======== Фрагмент документа ========
Пророчества Мухаммада раннего этапа ислама (с 610 г. и до его смерти в 632 г.) позитивно (как правило) и с адекватным пониманием сути воспринимались современниками – иудеями и христианами – по простой причине.

Пророк, живой человек из мирян, доходчиво убеждал, что видит свою миссию в повторении, уточнении, в письменном запечатлении и очищении до завершенности постулатов своих предтеч – библейских пророков. Идея «законченности» предназначалась для мусульман – сподвижников Мухаммада, но также понималась и – в определенной мере (в части мессианского, постоянно ожидаемого появления некоей личности-мессии) – разделялась местными иудо-христианскими общинами.

Преследования со стороны арабов-соплеменников вызвали хиджру – переселение в 622 году от Рождества Христова сподвижников Мухаммада из Мекки в Медину. Желание обособиться от соседствующих племен – кланов, исповедующих иудаизм в Медине и дальше от нее, от враждебных монотеизму Мухаммада по меркантильным больше, чем по каким-либо другим соображениям соседей (как арабов, так и неарабов) наравне с безусловной заинтересованностью ряда вождей – соседей нового пророка в прагматической ценности очередного провозглашения (сколько их было в том плотно населенном обитаемом мире!) определили два характерных, на мой взгляд, признака организации исламского сообщества, кстати, упоминаемых Гюленом.

Я говорю – два, считая их важнейшими (и сохраняющимися в XXI веке в полноте) во взаимоотношениях с немусульманским миром. Во-первых, это идея уммы, т.е. особого и вполне завершенного в социальном, идеологическом и политическом отношении сообщества. Во-вторых – идея деления обитаемого мира на неравновесные части: «земля ислама» и «земля остального мира». Отношения между ними формируются социальным и политическим договором, который предлагается и формулируется именно исламской стороной. Тогда соблюдение такового договора обязательно и свято для исламской уммы и ее руководителей.

Пророчества Мухаммада в 610-632 гг., хадисы, а также деяния его преемников-халифов сформировали понимание «уверовавших» и «окружавших» (т.е. мусульман и немусульман) остающегося и поныне базового восприятия ислама как особой формы совокупной человеческой жизнедеятельности, обладающей рядом абсолютных общих черт и лишь некоторыми регионально-культурными особенностями.
======== Записанные данные ========
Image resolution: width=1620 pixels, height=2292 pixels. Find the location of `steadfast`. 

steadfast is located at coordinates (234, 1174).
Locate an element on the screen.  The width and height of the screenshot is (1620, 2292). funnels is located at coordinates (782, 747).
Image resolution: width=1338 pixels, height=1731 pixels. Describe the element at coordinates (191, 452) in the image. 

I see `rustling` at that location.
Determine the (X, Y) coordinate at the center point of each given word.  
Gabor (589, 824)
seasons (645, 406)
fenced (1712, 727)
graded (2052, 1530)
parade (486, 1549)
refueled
========
Задание>
Согласуются ли с фрагментом о раннем исламе утверждения ниже? Для каждого ответьте «да» или «нет» и приведите решающие слова фрагмента точной цитатой.
1. Переселение сподвижников Мухаммада из Мекки в Медину произошло в 622 году.
2. Договор между «землей ислама» и «землей остального мира» предлагает и формулирует немусульманская сторона.
3. Автор считает важнейшими три признака организации исламского сообщества.

Верный ответ>
1. Да: «переселение в 622 году от Рождества Христова сподвижников Мухаммада из Мекки в Медину».
2. Нет: «который предлагается и формулируется именно исламской стороной».
3. Нет: «Я говорю – два, считая их важнейшими».